Readers in Council,
The Japan Times,
5-4, Shibaura 4-chome,
Minato-ku, Tokyo 108-0023
Incidents like what are reported in the Jan. 26 articles “Cold winter weather takes hold of Western Europe” and “Northeastern U.S. digs out from snow” are interesting to read about. But it bothers me when some people spin reports of such weather to smugly dismiss the global warming model of climactic change by using it as a wedge to facetiously question its veracity, as if spates of cold weather like this definitively end the debate against global warming. They do not.
Instead, severe weather like this is proof of the veracity of the global warming model. The Earth is an engine powered by heat. The more things heat up, the more the engine revs. The more the climactic engine revs, the more severe weather will occur - extremes of heat as well as cold. That means that some places that are cold will get colder, and some places that are cold will get warmer. In addition, some places that are warm will get warmer, while others that are warm will get colder.
Global warming can trigger a deep freeze and cause an ice age. This is not the world disaster fantasy of the script writers of “Day After Tomorrow.” This is the basic outline of the facts of the global warming model taught to me by my high school science and geography teachers in the 1970s.
Does the recent weather in the United States and Europe make nonsense of the global warming model? Not at all, because the model predicts severe and unstable climactic conditions on the way towards an overall temperature rise. So is global warming a disaster? That depends on who and where you are.
Published on Wednesday, February 23, 2005 as “Global warming model lives.”

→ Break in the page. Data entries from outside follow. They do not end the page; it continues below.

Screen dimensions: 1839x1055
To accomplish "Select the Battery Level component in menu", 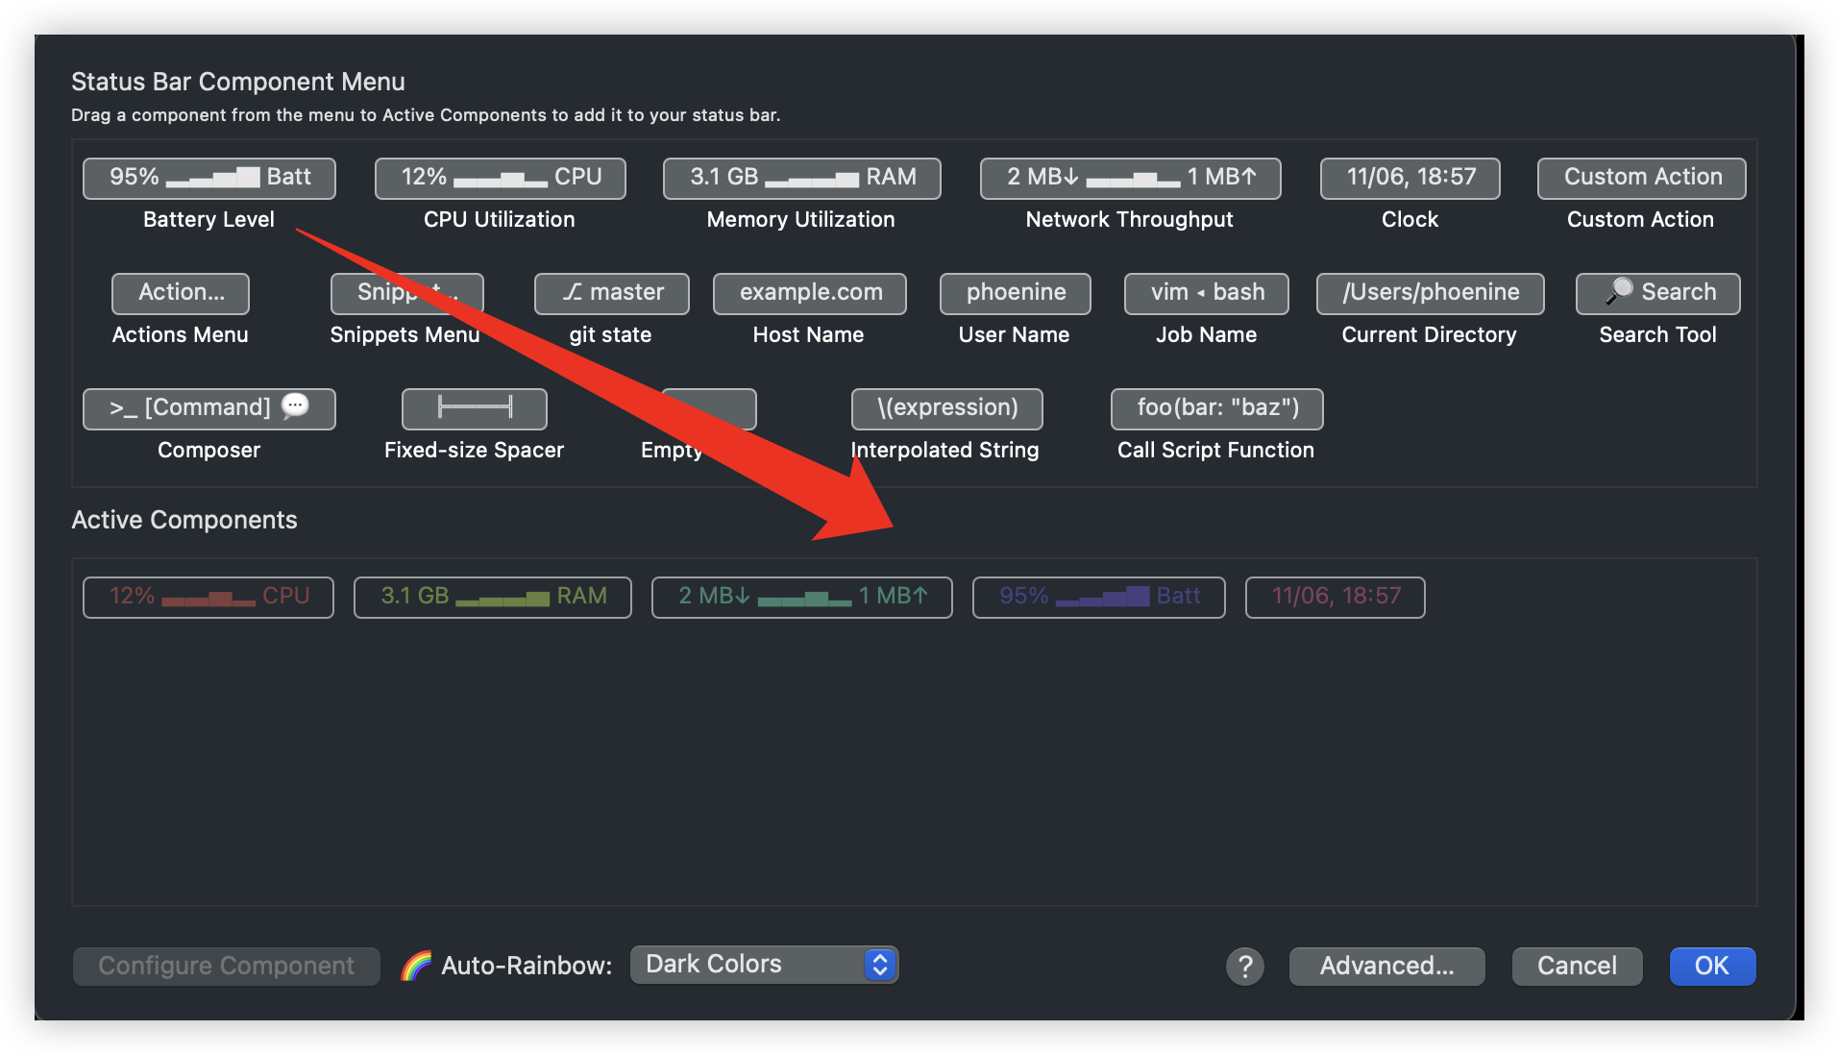I will click(209, 179).
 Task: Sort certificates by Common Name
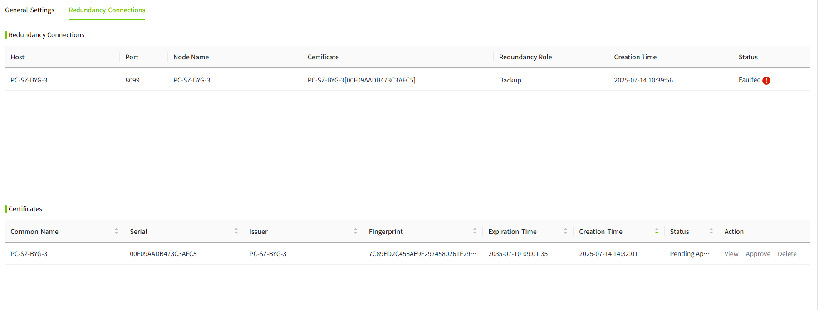[116, 231]
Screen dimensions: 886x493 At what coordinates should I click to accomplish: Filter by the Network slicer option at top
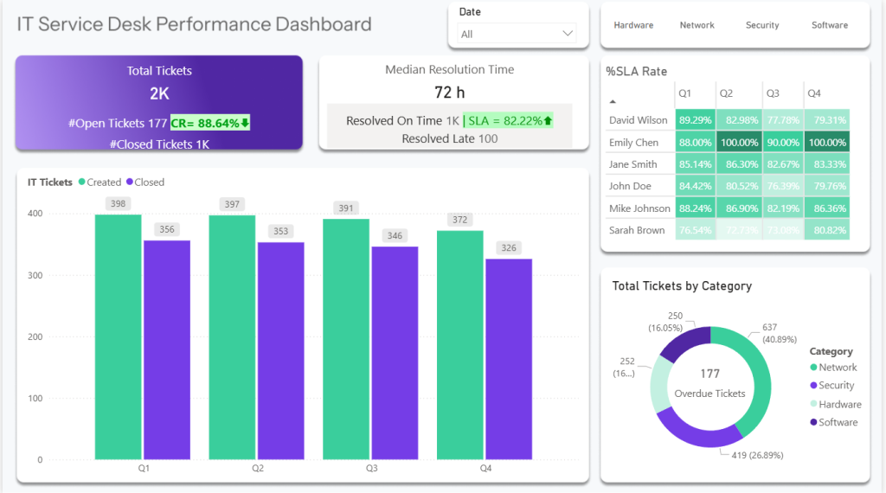click(x=697, y=25)
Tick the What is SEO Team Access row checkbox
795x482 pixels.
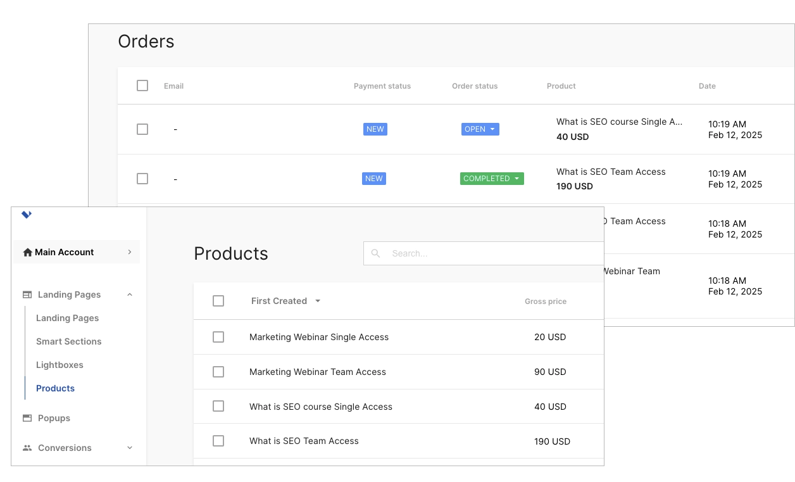[x=218, y=441]
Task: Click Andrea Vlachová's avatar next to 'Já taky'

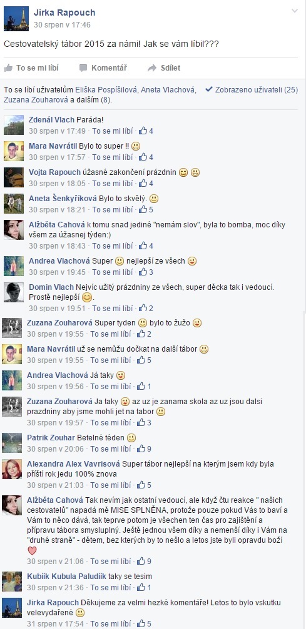Action: 12,380
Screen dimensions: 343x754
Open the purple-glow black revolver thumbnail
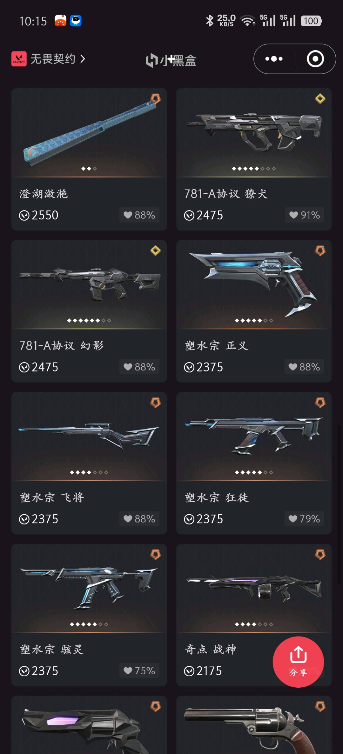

There is so much confusion about global warming and what it means that opportunities to discuss it more in public are good. I believe in the accuracy of what I was taught in high school, because I trusted my teachers. But the global warming model of climate change teaches that as the ambient temperature rise some places that are warm will get warmer, while others that are warm will get cooler. Similarly, some places that are cold will get warmer, while others that are cold will get colder. Similarly, some places that are wet will get wetter, and other places that are wet will get drier, while some places that are already dry will get even drier, while other places that are dry will get wetter. Weather will become more severe and more irregular. This is not just mumbling jargon meant to fill space on a page. This is the language necessary to accurate state the case. So, unusual extreme cold is a smptom of global warming, or ambient temperature rise.